• [What to produce] If a line of the records holds the word "window", copy it out.

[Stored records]
Segment Open

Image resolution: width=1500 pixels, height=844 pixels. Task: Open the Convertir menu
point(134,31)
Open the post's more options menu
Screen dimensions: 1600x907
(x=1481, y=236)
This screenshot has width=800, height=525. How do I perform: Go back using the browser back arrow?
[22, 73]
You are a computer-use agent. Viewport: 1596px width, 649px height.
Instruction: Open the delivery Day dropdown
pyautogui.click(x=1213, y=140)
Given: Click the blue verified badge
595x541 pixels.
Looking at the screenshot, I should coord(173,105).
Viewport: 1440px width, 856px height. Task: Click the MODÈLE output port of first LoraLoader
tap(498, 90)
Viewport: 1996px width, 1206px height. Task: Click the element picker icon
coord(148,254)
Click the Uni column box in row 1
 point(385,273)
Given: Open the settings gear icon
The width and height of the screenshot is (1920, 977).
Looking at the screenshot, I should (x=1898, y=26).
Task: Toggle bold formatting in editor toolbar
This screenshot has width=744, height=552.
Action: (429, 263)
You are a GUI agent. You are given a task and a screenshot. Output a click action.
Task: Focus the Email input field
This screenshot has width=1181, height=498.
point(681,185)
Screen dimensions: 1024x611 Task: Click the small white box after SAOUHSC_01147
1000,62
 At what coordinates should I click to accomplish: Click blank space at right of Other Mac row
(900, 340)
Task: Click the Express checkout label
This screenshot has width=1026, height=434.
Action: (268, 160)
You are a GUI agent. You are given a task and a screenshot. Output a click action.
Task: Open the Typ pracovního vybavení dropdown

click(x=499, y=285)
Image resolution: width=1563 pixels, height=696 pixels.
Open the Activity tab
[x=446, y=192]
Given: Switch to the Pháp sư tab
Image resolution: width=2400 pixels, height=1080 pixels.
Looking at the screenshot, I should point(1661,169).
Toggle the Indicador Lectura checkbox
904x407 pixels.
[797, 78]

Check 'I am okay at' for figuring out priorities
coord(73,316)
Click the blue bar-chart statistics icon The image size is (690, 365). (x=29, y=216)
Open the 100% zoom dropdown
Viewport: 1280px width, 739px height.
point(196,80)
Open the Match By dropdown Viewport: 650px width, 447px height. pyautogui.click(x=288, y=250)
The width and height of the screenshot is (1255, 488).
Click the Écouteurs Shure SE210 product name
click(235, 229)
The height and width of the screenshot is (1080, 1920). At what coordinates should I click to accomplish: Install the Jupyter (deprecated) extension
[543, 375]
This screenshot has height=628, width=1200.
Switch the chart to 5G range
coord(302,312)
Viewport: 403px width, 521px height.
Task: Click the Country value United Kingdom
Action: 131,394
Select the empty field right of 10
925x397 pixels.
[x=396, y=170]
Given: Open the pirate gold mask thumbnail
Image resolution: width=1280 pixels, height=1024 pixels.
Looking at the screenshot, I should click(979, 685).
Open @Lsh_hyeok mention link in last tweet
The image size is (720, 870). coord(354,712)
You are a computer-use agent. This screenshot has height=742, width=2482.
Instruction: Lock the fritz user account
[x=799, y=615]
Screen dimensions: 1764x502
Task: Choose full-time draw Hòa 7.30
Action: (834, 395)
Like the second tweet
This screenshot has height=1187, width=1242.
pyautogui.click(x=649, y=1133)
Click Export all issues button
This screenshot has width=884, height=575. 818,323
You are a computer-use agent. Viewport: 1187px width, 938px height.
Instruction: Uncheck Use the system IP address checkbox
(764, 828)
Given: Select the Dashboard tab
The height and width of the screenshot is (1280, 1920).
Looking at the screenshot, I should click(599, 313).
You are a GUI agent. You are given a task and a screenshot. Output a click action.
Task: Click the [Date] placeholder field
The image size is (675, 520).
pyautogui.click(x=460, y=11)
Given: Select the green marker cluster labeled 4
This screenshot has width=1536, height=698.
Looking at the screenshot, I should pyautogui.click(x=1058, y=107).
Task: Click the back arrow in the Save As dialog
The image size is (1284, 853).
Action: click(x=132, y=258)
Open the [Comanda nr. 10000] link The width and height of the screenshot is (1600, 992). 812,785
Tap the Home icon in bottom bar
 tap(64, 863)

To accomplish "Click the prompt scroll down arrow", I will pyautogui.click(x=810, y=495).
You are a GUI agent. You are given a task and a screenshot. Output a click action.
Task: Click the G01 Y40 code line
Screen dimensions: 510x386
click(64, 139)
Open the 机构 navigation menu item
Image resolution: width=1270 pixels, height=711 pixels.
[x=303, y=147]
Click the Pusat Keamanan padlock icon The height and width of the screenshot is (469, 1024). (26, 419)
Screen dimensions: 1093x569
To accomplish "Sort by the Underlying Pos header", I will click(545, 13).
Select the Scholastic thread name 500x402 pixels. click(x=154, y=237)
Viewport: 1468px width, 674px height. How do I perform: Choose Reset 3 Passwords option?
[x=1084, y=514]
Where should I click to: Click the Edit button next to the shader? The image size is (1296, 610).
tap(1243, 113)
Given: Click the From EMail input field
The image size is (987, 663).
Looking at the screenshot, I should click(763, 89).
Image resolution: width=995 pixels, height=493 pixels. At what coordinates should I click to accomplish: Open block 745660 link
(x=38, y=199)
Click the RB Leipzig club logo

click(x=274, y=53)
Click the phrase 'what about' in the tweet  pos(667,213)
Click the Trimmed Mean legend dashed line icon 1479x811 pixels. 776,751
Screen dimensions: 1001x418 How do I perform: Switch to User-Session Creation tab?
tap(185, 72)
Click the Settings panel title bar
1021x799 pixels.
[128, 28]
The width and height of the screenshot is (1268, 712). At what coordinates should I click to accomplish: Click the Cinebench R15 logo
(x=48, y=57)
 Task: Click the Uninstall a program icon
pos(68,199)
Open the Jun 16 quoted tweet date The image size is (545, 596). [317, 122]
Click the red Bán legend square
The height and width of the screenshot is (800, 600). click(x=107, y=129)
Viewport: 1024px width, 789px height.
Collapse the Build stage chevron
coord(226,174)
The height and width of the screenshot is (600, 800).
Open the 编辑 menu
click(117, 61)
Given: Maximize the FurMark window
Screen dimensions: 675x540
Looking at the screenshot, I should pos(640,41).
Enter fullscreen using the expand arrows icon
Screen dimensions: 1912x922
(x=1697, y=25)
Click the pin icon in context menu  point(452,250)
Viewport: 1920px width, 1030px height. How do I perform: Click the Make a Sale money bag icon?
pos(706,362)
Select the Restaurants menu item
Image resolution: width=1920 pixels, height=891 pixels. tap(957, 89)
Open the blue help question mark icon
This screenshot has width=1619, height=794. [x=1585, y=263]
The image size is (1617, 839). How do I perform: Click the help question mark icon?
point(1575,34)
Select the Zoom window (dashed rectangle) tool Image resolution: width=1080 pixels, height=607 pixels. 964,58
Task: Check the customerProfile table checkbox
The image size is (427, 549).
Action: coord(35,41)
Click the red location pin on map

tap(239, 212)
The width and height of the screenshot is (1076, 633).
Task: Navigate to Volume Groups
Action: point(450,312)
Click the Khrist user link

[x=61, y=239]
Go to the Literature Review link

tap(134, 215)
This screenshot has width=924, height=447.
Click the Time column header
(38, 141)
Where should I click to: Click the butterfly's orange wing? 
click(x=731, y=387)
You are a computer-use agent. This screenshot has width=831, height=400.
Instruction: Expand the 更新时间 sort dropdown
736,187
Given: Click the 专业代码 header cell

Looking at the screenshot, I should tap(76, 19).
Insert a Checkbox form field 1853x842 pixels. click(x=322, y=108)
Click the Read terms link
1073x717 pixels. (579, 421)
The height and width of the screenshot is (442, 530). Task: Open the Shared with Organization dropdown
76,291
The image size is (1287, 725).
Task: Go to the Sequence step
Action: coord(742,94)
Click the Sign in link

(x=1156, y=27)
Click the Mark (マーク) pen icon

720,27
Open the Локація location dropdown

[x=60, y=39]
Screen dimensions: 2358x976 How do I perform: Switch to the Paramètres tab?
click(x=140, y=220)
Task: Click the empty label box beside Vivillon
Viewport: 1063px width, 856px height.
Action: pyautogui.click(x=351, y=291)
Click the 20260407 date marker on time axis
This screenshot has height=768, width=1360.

Segment Closed

• [Solution below]
Given: Maximize the FurMark window
Select the Zoom window (dashed rectangle) tool Image resolution: width=1080 pixels, height=607 pixels. 964,58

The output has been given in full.